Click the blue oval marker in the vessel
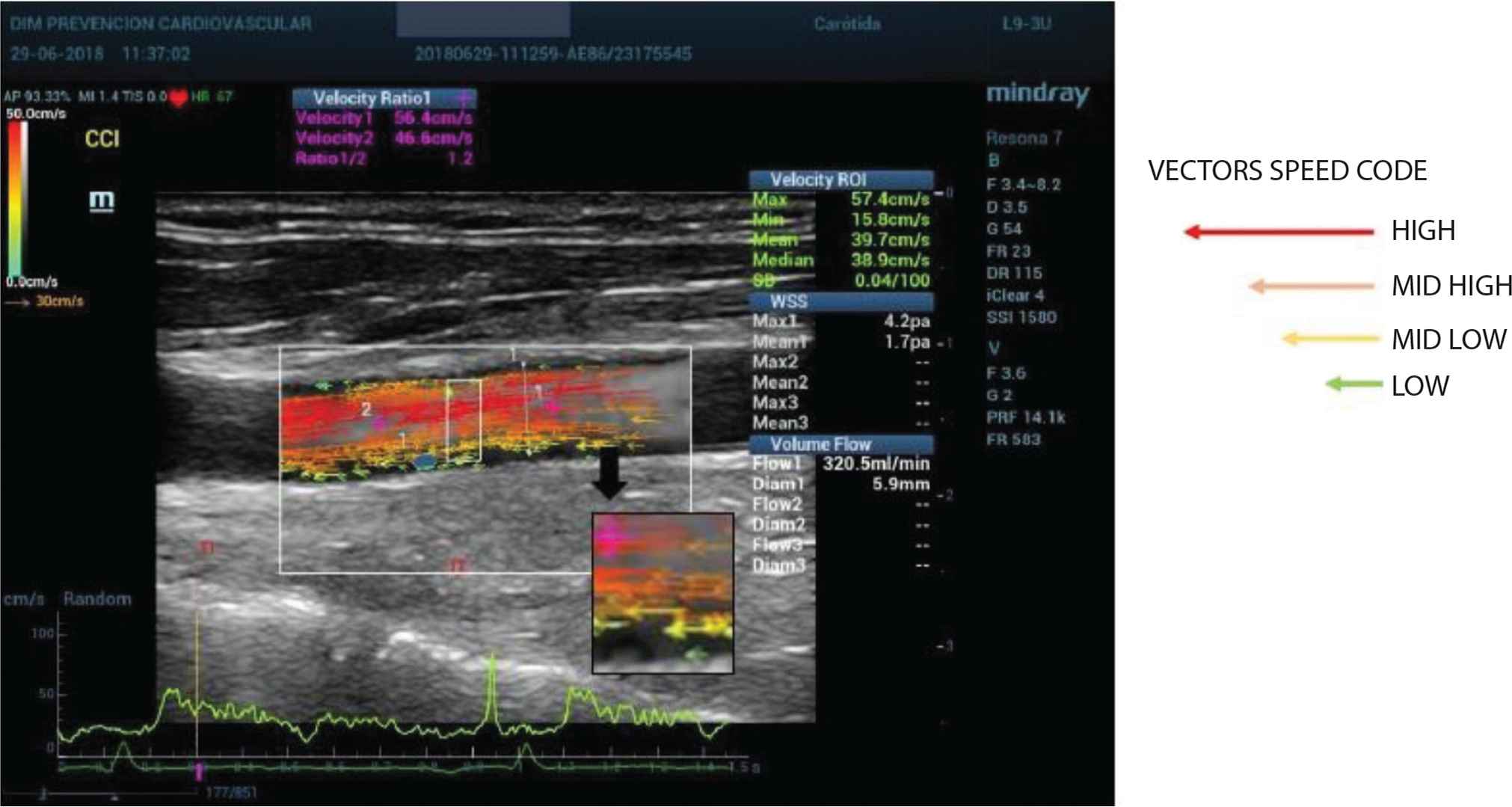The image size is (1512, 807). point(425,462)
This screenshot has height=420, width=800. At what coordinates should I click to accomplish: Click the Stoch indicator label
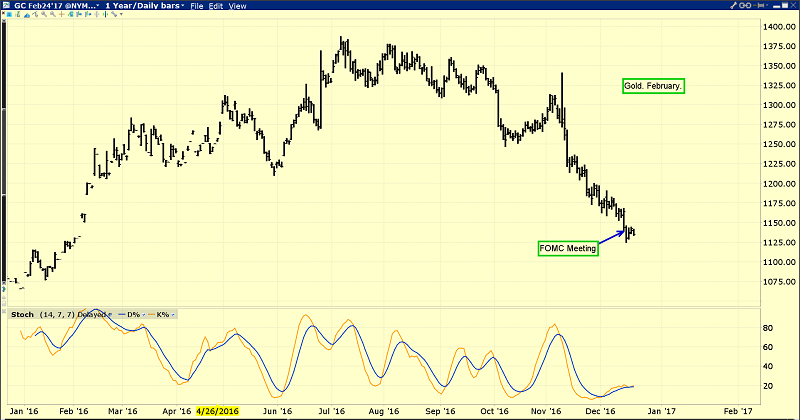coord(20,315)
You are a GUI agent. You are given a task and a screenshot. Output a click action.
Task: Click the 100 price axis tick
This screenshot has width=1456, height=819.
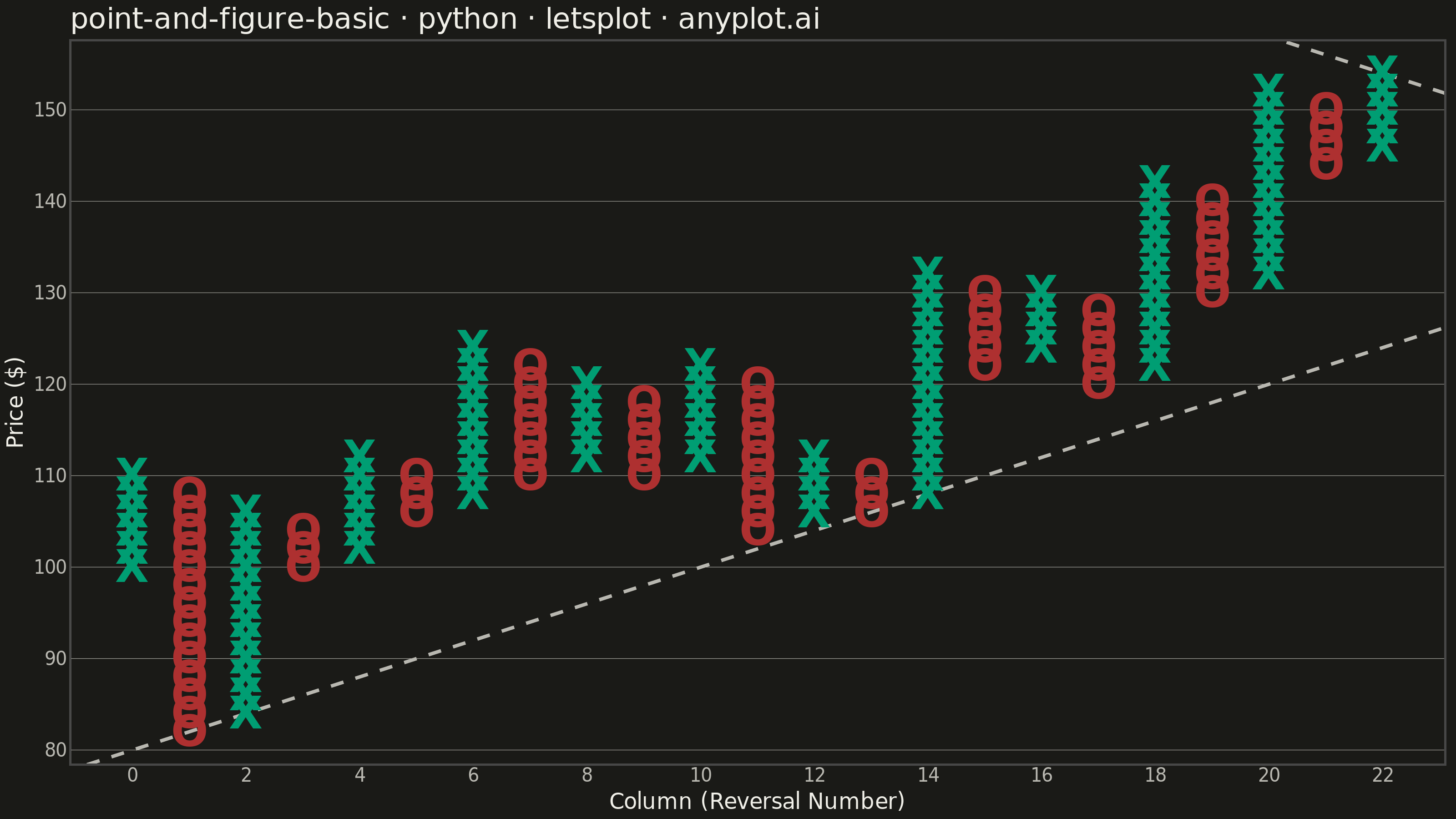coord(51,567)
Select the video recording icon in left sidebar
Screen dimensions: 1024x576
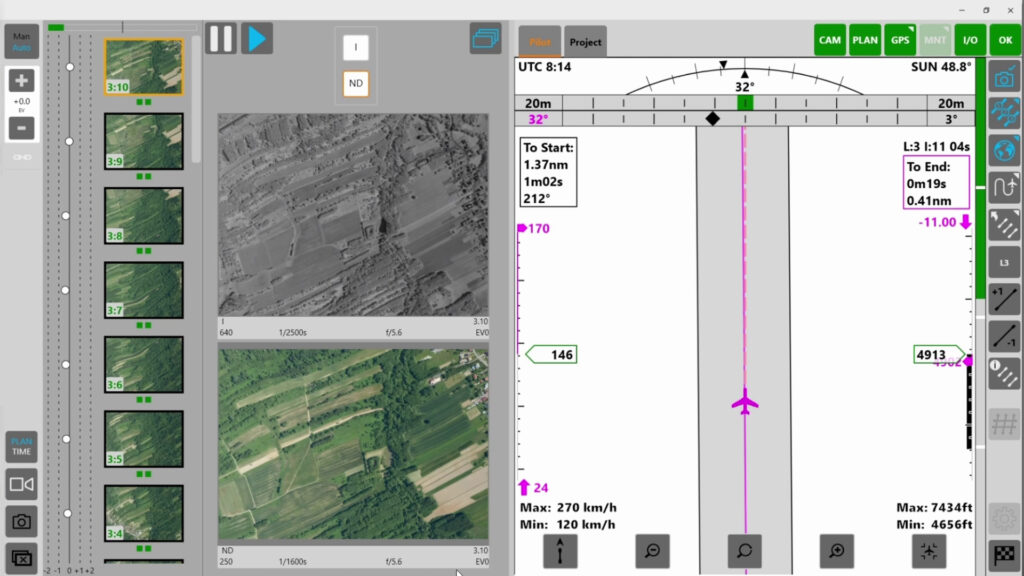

EXERCISE: The listing above, line by line: print it exactly, but not its pictures.

RESPONSE TO THE TASK:
Click the blue oval marker in the vessel
The image size is (1512, 807). point(425,462)
This screenshot has height=420, width=800. At what coordinates should I click to accomplish: Click the Stoch indicator label
coord(20,315)
You are a GUI agent. You are given a task and a screenshot. Output a click action.
Task: Click the 100 price axis tick
This screenshot has width=1456, height=819.
coord(51,567)
Select the video recording icon in left sidebar
Screen dimensions: 1024x576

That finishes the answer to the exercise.